- [Goal of the exercise]
Reproduce the listing below word for word, from the line containing "Click the cloud" down to the end of the listing, both ends included. Omit the pictures from your answer.

(Rows from a dataset)
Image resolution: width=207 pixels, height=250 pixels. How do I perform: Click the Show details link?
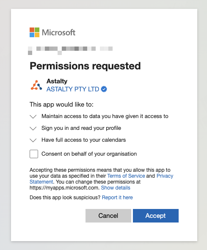pyautogui.click(x=116, y=188)
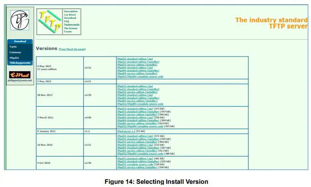The image size is (311, 187).
Task: Open Cuisinons from the sidebar menu
Action: [15, 52]
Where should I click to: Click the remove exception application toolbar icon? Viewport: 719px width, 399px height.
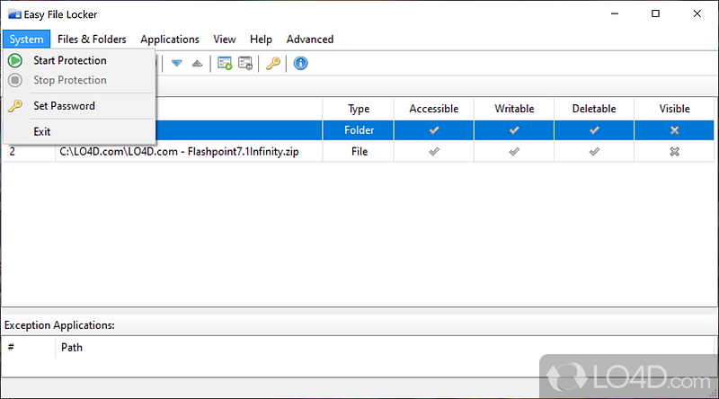(x=245, y=63)
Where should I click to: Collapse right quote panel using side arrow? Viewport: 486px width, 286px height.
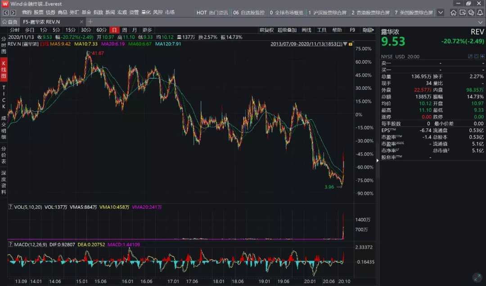378,160
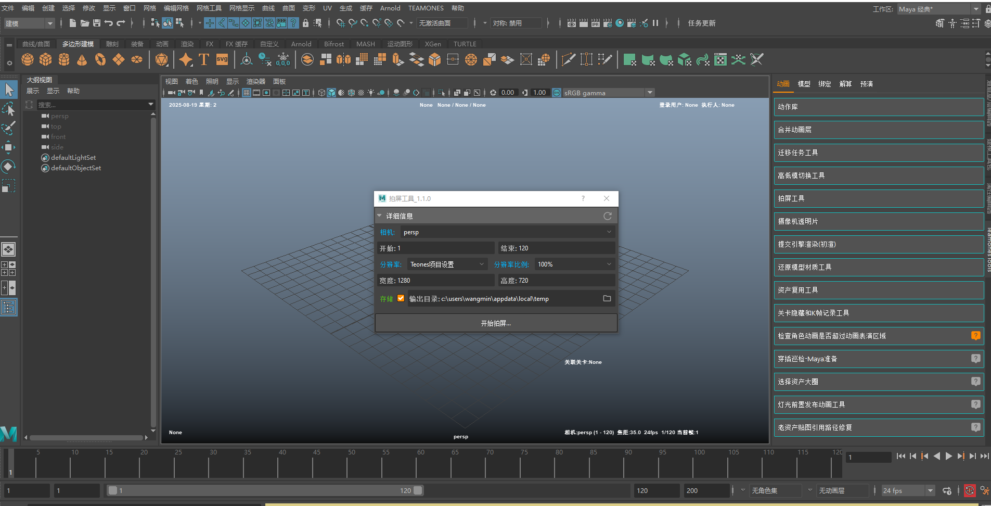
Task: Toggle the viewport grid display icon
Action: click(247, 93)
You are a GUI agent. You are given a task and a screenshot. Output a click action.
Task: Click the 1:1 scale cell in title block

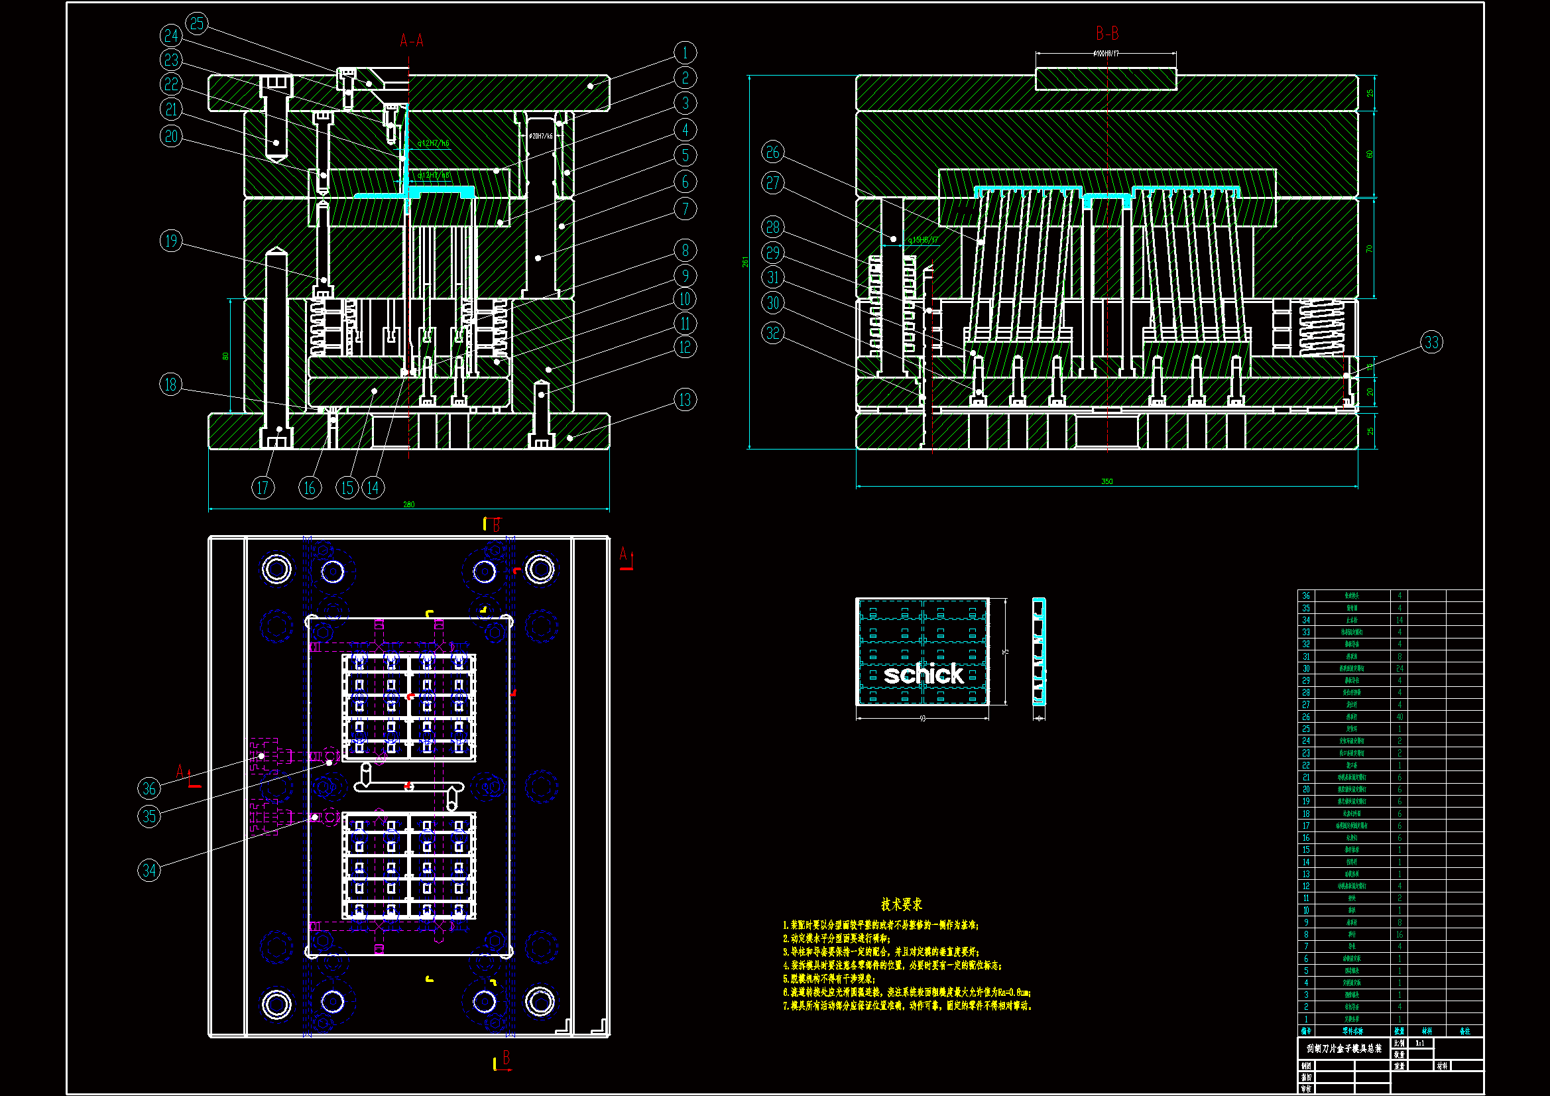pos(1420,1043)
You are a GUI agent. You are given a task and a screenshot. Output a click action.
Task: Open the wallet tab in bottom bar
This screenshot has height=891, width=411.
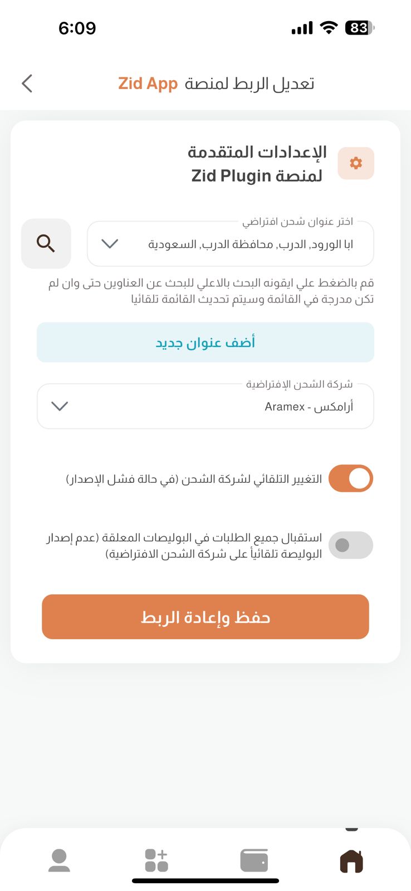coord(254,860)
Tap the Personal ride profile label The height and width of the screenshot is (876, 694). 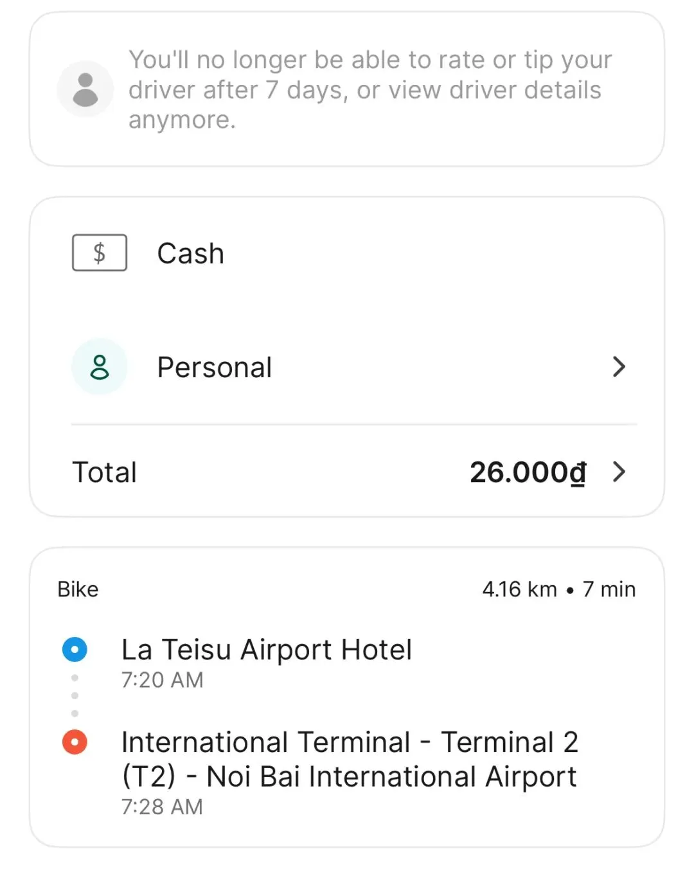click(x=215, y=368)
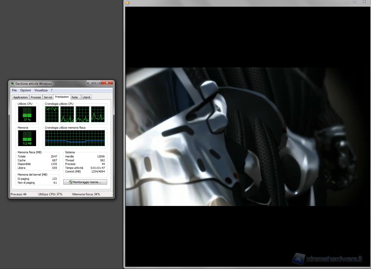This screenshot has width=371, height=269.
Task: Show the Rete tab
Action: point(75,97)
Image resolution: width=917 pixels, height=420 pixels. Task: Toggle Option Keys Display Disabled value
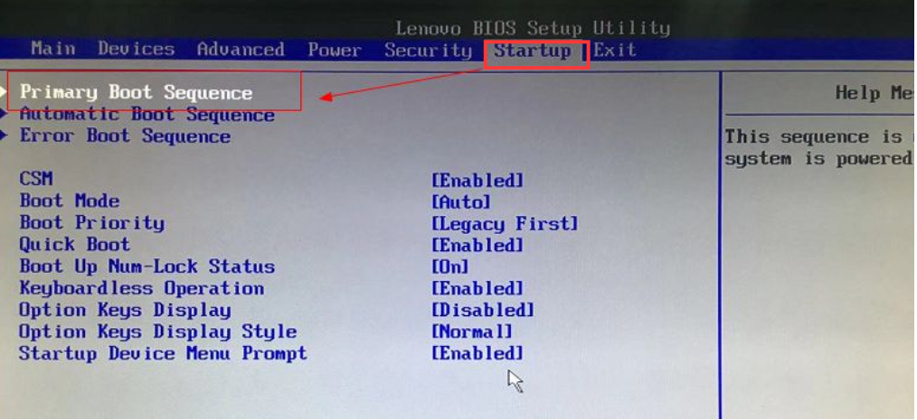click(483, 310)
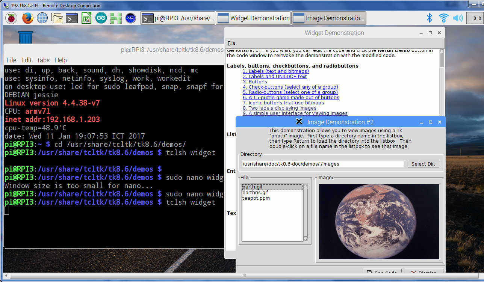484x282 pixels.
Task: Select teapot.ppm in the File listbox
Action: click(256, 198)
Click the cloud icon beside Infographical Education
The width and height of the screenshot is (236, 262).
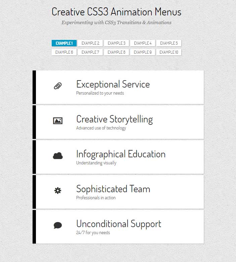58,156
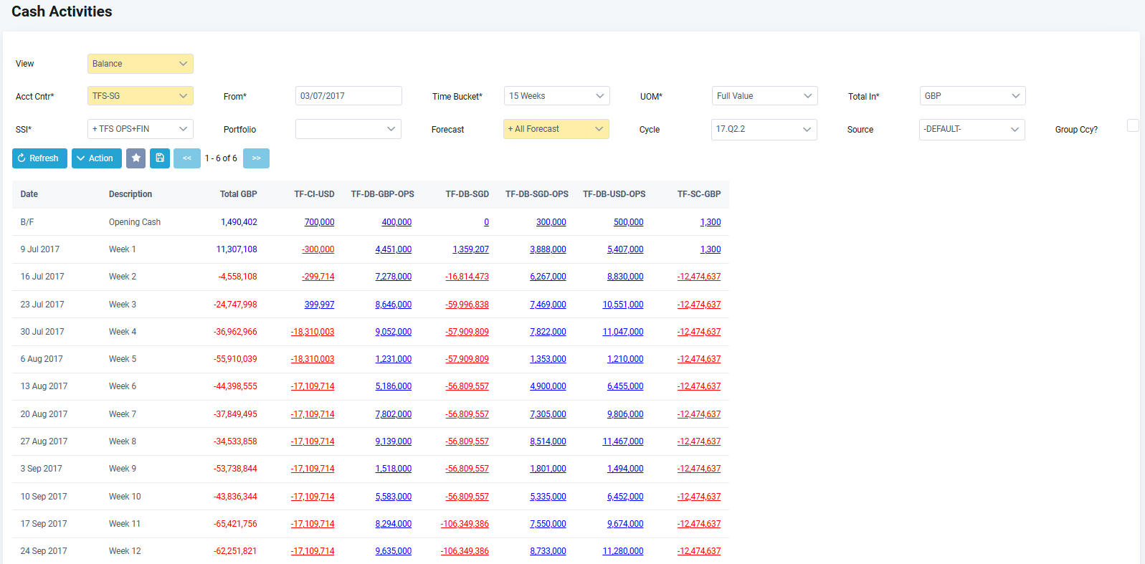Click the Total GBP column header
Image resolution: width=1145 pixels, height=564 pixels.
[x=238, y=194]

- [Finished answer]
Click the cloud icon beside Infographical Education
The width and height of the screenshot is (236, 262).
58,156
Click the Total GBP column header
Image resolution: width=1145 pixels, height=564 pixels.
[x=238, y=194]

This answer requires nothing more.